# Indemnités chomage



## nany74 (31 Décembre 2022)

Bonjour, 

Je suis assistante maternelle et les parents de deux enfants dont j ai la garde me la retire après 4mois et demi de travail 
Savez vous si c est suffisant pour prétendre à une indemnite chômage ou si c est 6 mois ? 

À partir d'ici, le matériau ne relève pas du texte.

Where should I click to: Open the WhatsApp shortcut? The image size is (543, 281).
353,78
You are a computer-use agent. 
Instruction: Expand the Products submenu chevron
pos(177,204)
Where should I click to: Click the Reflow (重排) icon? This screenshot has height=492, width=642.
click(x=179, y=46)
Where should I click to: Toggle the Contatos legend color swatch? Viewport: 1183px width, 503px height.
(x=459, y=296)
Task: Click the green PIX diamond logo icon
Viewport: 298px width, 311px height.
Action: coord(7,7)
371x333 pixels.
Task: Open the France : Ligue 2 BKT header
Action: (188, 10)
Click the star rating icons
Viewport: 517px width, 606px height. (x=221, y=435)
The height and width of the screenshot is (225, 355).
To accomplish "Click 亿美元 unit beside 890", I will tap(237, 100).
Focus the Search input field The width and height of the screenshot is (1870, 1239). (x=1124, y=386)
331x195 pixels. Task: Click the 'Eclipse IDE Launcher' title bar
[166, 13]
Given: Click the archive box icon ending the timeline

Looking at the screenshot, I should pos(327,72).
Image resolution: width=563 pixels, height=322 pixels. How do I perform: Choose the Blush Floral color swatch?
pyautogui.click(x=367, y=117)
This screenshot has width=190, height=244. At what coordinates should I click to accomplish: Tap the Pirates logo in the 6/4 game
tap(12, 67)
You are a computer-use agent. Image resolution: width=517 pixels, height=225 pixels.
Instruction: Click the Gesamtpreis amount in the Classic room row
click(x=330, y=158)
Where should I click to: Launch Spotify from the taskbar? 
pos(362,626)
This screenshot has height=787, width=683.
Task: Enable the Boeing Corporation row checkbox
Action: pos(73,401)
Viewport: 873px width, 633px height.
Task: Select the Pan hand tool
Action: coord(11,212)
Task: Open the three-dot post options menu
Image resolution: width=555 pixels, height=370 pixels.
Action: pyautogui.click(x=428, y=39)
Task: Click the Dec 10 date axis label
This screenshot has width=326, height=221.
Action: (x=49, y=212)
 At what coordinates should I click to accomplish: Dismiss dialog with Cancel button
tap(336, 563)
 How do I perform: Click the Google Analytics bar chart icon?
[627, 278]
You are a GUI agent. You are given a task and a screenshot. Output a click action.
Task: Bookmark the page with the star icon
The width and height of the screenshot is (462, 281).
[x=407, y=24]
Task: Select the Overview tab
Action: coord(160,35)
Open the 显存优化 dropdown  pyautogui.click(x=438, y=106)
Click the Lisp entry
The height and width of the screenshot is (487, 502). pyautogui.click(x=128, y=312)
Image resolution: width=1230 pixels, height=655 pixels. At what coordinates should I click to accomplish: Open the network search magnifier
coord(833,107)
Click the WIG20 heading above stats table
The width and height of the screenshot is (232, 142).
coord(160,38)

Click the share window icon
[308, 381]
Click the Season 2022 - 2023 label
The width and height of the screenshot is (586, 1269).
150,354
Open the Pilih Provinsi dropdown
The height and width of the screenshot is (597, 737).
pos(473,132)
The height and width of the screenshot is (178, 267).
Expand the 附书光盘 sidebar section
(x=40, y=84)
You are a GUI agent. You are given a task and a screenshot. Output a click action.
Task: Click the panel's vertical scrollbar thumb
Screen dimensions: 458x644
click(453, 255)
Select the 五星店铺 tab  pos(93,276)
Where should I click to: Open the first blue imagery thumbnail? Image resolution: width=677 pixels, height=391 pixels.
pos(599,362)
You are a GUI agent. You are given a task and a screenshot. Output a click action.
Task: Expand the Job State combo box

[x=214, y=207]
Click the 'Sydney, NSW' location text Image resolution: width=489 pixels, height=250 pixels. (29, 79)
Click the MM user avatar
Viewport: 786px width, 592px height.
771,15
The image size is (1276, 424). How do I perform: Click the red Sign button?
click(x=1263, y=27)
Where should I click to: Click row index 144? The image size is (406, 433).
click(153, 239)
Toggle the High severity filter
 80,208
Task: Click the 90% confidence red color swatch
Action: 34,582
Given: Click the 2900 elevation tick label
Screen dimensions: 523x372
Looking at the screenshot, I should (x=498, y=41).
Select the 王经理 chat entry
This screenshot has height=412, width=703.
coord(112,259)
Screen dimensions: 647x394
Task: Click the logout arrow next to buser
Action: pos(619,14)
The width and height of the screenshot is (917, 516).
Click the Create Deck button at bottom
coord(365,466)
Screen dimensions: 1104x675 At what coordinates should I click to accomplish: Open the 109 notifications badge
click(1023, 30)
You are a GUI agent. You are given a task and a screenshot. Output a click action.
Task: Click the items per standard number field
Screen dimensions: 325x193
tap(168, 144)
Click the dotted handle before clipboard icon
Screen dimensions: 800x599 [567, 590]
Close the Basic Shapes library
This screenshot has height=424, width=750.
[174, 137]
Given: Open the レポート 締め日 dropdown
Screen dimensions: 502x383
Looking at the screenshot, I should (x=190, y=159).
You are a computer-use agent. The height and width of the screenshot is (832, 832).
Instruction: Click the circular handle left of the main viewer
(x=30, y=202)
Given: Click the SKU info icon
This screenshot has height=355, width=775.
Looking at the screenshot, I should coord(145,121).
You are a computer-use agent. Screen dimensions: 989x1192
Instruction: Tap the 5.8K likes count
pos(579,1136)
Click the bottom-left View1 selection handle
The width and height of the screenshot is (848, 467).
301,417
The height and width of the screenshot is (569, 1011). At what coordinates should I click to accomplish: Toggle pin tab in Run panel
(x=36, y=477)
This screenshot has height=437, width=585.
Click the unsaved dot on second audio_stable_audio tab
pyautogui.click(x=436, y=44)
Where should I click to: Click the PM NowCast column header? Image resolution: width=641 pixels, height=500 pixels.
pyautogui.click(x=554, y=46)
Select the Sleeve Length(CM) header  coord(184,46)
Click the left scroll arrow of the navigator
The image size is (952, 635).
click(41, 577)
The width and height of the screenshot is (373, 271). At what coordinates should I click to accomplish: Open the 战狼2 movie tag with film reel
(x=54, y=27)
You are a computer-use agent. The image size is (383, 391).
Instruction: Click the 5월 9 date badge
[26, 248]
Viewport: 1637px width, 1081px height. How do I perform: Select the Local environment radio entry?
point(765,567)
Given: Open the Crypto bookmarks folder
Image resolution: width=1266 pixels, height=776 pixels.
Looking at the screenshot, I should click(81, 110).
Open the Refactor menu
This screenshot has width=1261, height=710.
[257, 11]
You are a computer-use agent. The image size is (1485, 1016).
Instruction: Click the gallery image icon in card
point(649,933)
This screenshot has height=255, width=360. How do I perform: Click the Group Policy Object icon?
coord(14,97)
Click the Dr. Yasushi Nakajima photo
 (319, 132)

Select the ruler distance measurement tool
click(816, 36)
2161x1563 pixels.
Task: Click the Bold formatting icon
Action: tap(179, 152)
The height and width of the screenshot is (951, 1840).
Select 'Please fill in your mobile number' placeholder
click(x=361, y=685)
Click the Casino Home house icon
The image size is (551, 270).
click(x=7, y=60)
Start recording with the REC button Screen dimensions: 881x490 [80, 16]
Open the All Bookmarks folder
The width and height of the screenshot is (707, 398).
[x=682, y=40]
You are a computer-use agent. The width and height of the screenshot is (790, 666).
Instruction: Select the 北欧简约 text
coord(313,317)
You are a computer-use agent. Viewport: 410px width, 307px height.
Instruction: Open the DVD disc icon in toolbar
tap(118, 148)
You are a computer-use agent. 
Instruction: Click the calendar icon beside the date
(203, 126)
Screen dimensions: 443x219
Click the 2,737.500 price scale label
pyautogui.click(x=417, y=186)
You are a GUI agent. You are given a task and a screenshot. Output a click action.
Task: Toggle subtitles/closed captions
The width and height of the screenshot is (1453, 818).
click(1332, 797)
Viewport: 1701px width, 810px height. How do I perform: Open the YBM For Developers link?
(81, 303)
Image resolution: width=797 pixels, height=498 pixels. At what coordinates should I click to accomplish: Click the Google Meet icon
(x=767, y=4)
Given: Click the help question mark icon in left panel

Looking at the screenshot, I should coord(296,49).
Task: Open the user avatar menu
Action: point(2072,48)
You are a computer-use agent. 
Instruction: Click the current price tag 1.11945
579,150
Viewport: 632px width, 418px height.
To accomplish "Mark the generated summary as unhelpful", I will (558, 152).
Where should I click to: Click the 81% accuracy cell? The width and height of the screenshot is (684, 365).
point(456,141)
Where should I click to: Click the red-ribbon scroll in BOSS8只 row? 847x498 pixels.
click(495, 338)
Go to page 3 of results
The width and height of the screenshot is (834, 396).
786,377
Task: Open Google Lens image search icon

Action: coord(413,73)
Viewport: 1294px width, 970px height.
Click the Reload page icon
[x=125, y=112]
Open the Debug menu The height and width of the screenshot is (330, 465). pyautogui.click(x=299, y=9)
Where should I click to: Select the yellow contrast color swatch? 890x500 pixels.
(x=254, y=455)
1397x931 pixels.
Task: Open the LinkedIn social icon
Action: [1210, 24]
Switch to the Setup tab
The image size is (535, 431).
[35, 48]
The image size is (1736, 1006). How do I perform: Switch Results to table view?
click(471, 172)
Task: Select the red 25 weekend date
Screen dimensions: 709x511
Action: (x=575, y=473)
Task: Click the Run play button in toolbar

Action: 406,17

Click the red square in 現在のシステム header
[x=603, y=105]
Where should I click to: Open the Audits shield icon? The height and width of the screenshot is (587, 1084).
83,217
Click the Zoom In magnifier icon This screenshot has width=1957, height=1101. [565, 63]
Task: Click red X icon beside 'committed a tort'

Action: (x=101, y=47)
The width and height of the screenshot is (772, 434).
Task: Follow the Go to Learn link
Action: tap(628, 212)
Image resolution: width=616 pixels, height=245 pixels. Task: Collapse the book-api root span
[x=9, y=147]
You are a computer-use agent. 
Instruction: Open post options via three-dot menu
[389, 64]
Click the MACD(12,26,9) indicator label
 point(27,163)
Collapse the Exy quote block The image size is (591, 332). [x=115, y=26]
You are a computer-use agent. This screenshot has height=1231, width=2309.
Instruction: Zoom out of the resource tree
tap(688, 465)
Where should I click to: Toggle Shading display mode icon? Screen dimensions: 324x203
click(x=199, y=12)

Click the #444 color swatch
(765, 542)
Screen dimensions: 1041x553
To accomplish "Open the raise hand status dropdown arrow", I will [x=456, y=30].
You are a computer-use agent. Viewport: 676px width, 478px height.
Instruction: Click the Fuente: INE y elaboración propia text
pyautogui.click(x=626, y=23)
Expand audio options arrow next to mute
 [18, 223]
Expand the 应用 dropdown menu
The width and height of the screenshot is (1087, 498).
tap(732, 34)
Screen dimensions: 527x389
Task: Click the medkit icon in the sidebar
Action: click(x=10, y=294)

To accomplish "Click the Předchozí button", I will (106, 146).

Merci d avance pour vos réponses 
Belle journée


----------



## Nanou91 (2 Janvier 2023)

Pour le moment la loi actuelle c'est 6 mois (130 jours travaillés) ou 910 heures de travail.


----------



## liline17 (2 Janvier 2023)

je ne suis pas certaine de comprendre la question qui n'est pas précise, et du coup, peut être que Nanou ne la pas comprise non plus.
Vous avez commencé à travailler il n'y a que 4 mois? ou bien, vous voulez juste dire que vous n'avez fait que 4 mois avec cette famille?
Je ne suis pas une spécialiste de polemploi, mais si vous avez travaillé avant ce contrat, ils en tiendrons compte


----------



## Nanou91 (2 Janvier 2023)

@Liline, à condition qu'elle ait perdu aussi d'autres contrats pour lesquels elle aurait travaillé au moins 6 mois et qu'ils aient déjà ouvert des droits.
Si elle s'inscrit à POLE EMPLOI suite à la perte de ces contrats de 4 mois elle n'aura pas de droits


----------